== Exercise prompt ==
How many lines in the records below contain the word "Given"? Answer with the number and nothing else.

<<<<

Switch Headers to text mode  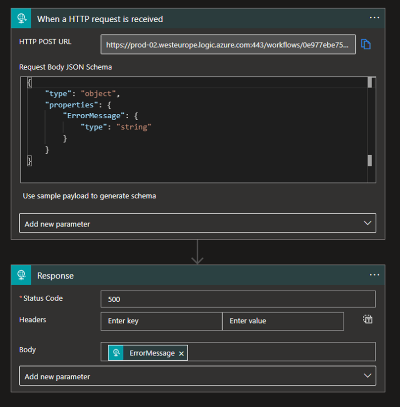pos(367,319)
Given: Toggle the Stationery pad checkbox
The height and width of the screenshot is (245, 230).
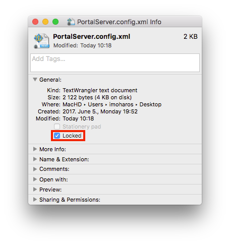Looking at the screenshot, I should pos(57,127).
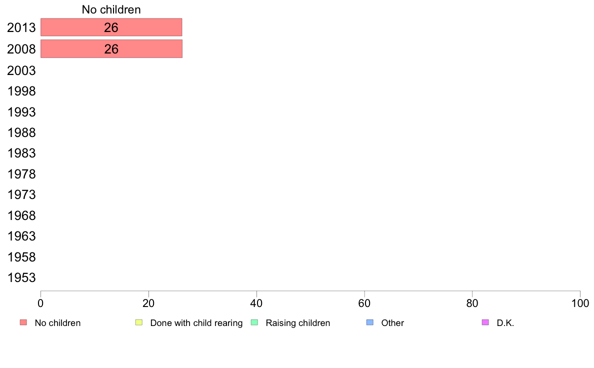Click the magenta D.K. legend swatch
594x368 pixels.
coord(486,323)
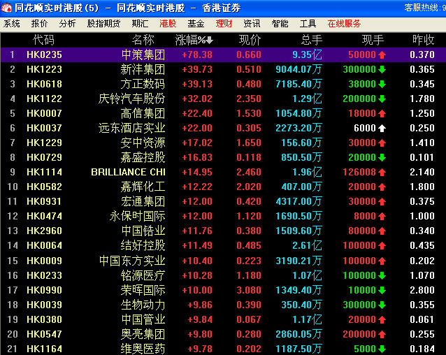Click red up arrow in BRILLIANCE CHI row
This screenshot has width=446, height=355.
click(382, 172)
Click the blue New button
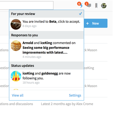Viewport: 113px width, 115px height. tap(96, 23)
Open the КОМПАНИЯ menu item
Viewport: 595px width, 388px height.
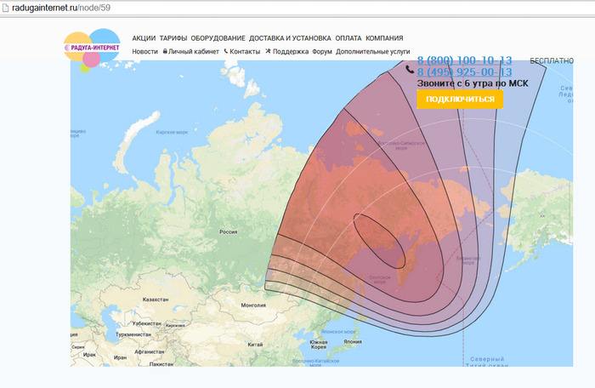384,38
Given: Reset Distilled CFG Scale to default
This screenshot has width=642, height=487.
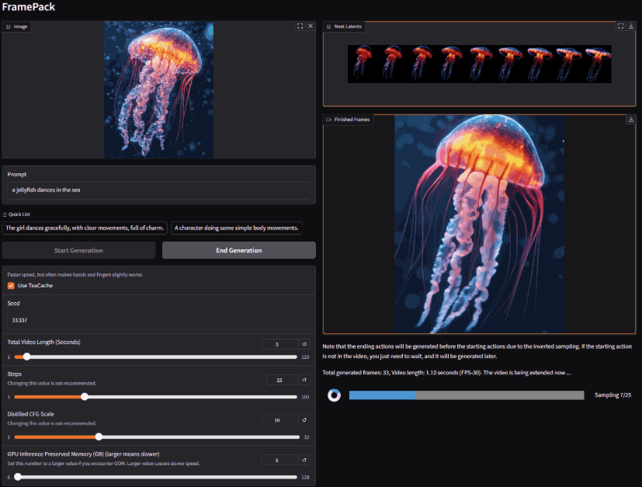Looking at the screenshot, I should point(304,420).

>>>>

== Response to this task ==
2